Nigel Masters is a retired general medical practitioner. He summarises incoming medical notes. Nigel has two active medical websites: https://www.smokingpackyears.com and https://www.clinicalindications.co.uk
It was 1981. As a GP trainee I walked into the Automobile Association shop in Brighton and saw a cheap, yellow, elegant polypropylene car tyre foot pump. I realised that this would be ideal when attached to a nebuliser unit for asthma emergencies when I was on community duty.
At the time, asthma call outs were fraught, as either intravenous theophylline or subcutaneous terbutaline were used, and both required a needle for administration. The concept of a mist as treatment was popular with patients, and hospitals had started to use expensive, cumbersome electric compressor-driven nebulisers to replace these former needle-delivered treatments.
I had read about the use of cheap foot pump nebulisers for patients in Papua New Guinea in a letter published in the Lancet,1 yet a metal, oily car foot pump did not seem appropriate for a clinical setting in the UK. I tested this plastic foot pump with an Acorn nebuliser unit and the combination delivered an efficient mist. Salbutamol nebuliser solutions containing concentrated doses of sympathomimetics were increasingly becoming available surpassing pressurised aerosol inhalers, which had yet to have Spacer devices. I wrote about my suggestion in Modern Medicine magazine2 and then went back to everyday practice.
Unbeknown to me a consultant paediatrician had contacted the Birmingham-based plastic-injected moulding company and asked for at least 20 such foot pumps for his patients. He had already confirmed the particle sizes leaving the device were ideal for medical nebulisation delivery. The company owned its own patents on the foot pump and the managing director decided to make a medical version with silicone seals, thus oil free, a stainless-steel spring, and a replaceable one-micron filter.3
I was invited by the company to become the medical advisor to the company, and worldwide sales of this simple, white clinical version rocketed. I had concerns about medical litigation if there was a death using the device but there was safety in the fact that the patient needed an assistant to use the device and a prescription from a responsible doctor for the nebulising solution.
“… it was a unique moment where a GP trainee’s flash of lateral thinking led to a device that helped many … “
After about 3 years sales plateaued, and I was asked to assist in finding other clinical uses for the device. The device never entered the US market, which was in part due to litigation insurance cost.
Thus, I looked for other uses of this device, such as safer pain management with nebulised diamorphine and morphine, but despite some published work this did not find a place in clinical care.4
The Managing Director asked me to investigate the World Health Organization-sponsored nebulised measles vaccine research programme, which was being developed by Albert Sabin, the oral polio vaccination pioneer.5 At the time, the measles vaccine needed to be stored in a temperature-controlled environment so access to electricity was vital.
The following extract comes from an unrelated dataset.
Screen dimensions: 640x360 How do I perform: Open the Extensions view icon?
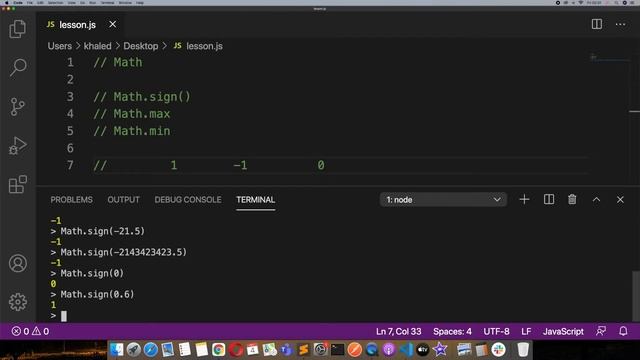point(18,184)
If there was electricity, then compressors for nebulisers would be available negating a need for the foot pump. It must be appreciated that nebulisers are wasteful as only 10 per cent of the mist is delivered to the lungs, so costs of vaccine would be much more expensive than other drug delivery methodologies.
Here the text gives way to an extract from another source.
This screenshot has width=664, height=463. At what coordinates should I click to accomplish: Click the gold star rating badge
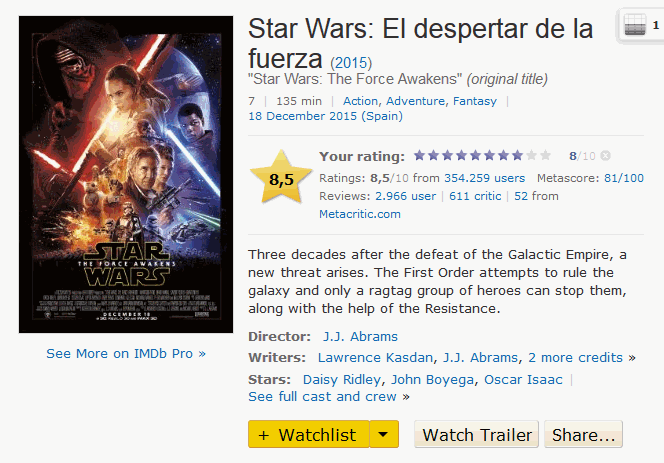coord(281,180)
Asthma management was changing, and inhaled steroids were replacing oral steroids for brittle asthmatics with considerably less side effects and with regular use: less asthma exacerbations. Later developments in respiratory care meant that patients with chronic obstructive respiratory disease could be managed with long-acting sympathomimetics delivered by pressurised aerosol inhalers rather than nebulisers. Inevitably as nebuliser use declined, I was asked to resign my paid medical advisor position at the company, and we parted amicably in 1986.
I had enjoyed this brief creative endeavour and I simply returned to exploring other pertinent issues related to everyday general practice. To my surprise, sales of this British medical device continued for many years and I only learnt this year that the company had now stopped production. Perhaps it was a unique moment where a GP trainee’s flash of lateral thinking led to a device that helped many (both doctor and patient) manage more effectively an unpredictable and frightening disease.
References
1. Shann F. Nebulised sympathomimetics in childhood asthma. Lancet 1981; 1(8215): 329.
2. Masters NJ. A practical cheap way to treat status asthmaticus in the home. Modern Medicine November 1981 page 20
3. Dineen M. West Midlands: Life after the car. Jim Price: Turning an old tyre pump to a new medical -and- commercial use. The Observer 1982; 31 Jan.
4. Masters NJ, Bennet MR, Wedley JR. Nebulised Morphine: a new delivery method for pain relief. Practitioner 1985; 229: 649–653.
5. Sabin AB. Immunization against measles by aerosol. Rev Infect Dis 1983; 5(3): 514–523.